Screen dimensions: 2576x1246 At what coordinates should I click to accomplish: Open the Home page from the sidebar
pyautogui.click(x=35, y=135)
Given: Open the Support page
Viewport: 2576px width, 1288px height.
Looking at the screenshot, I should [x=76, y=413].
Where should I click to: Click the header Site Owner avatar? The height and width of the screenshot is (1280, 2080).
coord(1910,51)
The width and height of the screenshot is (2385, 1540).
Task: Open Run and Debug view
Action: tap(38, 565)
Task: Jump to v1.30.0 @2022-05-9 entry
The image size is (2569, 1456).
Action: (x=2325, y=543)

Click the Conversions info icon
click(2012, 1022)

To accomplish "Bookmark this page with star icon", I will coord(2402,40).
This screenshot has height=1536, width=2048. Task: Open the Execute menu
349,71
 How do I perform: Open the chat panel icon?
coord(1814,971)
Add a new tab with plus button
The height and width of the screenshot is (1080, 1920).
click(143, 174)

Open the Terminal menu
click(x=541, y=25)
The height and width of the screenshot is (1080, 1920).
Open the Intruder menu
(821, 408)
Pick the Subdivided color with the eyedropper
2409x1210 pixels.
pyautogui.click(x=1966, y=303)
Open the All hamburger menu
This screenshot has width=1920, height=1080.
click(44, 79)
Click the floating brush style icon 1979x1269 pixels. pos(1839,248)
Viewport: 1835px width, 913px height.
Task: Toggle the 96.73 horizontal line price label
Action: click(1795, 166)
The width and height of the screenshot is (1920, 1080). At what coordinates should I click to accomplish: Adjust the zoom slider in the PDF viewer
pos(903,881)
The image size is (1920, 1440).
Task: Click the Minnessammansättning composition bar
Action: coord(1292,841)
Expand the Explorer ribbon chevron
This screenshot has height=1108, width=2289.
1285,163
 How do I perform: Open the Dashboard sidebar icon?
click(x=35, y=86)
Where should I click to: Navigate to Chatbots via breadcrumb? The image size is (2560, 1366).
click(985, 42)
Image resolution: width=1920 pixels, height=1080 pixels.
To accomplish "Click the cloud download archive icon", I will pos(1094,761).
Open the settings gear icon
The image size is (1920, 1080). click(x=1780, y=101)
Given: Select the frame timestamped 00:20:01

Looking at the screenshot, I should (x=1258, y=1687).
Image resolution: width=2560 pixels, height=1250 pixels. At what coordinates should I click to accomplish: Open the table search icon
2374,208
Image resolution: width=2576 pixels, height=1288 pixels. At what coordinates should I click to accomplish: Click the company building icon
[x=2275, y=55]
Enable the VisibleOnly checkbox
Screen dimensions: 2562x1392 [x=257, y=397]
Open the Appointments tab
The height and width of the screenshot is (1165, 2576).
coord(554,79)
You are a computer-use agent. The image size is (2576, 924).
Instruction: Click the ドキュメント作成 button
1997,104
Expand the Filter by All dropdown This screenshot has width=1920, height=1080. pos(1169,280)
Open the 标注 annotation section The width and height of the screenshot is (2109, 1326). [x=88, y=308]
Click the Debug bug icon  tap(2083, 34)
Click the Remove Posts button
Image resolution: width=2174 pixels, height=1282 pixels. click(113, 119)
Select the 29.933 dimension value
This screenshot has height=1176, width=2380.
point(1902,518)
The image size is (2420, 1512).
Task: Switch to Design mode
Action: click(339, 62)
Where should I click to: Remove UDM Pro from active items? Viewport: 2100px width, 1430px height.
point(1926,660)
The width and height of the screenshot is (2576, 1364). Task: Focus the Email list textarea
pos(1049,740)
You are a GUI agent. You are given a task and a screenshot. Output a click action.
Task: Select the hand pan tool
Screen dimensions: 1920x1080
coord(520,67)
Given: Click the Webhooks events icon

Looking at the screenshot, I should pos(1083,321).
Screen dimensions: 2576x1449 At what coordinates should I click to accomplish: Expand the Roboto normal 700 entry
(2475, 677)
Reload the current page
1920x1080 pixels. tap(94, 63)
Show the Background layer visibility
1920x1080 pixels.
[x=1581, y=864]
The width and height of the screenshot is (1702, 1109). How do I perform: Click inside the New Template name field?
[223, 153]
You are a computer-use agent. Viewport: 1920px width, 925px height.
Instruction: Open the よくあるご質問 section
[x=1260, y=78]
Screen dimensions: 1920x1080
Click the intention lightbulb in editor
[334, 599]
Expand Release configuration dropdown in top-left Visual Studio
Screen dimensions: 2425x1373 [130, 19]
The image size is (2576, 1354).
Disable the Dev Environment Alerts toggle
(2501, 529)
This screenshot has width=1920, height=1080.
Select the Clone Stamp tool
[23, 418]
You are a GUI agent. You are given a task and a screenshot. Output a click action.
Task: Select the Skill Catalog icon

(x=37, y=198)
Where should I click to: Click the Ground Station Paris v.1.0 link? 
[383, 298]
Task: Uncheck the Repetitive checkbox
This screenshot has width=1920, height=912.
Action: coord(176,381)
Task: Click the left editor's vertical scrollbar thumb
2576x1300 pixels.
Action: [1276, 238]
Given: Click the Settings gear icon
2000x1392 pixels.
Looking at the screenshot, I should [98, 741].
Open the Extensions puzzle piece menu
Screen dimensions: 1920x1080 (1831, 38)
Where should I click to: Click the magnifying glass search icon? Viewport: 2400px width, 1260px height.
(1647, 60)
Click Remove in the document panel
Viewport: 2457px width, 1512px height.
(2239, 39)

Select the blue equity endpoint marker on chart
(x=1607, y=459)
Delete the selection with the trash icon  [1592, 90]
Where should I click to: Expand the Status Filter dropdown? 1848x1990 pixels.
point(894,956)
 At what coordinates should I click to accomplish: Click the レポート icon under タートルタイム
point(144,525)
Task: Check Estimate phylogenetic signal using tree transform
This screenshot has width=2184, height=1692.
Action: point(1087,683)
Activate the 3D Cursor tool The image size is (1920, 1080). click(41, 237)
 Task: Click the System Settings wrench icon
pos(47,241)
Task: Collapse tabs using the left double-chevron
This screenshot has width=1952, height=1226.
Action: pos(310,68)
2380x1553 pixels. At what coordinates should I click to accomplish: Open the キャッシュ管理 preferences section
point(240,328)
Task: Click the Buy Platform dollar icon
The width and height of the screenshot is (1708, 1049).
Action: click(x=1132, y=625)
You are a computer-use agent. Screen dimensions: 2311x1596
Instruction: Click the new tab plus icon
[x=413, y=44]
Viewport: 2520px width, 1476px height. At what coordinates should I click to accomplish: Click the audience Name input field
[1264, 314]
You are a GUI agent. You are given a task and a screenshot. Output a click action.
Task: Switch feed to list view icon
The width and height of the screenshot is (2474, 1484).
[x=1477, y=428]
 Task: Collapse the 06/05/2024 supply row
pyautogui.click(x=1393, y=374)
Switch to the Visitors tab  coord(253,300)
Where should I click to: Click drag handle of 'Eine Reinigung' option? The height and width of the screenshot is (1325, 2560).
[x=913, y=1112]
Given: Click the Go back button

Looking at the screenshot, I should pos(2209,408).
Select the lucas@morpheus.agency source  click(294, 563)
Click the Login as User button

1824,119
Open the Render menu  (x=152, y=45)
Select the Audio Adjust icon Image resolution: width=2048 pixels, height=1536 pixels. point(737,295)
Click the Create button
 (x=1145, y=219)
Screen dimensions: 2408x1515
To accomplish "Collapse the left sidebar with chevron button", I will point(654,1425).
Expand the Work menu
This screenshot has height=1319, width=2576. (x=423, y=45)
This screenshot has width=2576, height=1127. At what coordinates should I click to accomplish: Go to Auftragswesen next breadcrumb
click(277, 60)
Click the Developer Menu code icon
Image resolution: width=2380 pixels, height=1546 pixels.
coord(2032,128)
————
> _Activity_: Copy out, from the material above, each line in which the string "will" is found.

> _Response box_:
To accomplish "Bookmark this page with star icon", I will coord(2402,40).
To accomplish "Click the cloud download archive icon", I will pos(1094,761).
To accomplish "Collapse the left sidebar with chevron button", I will point(654,1425).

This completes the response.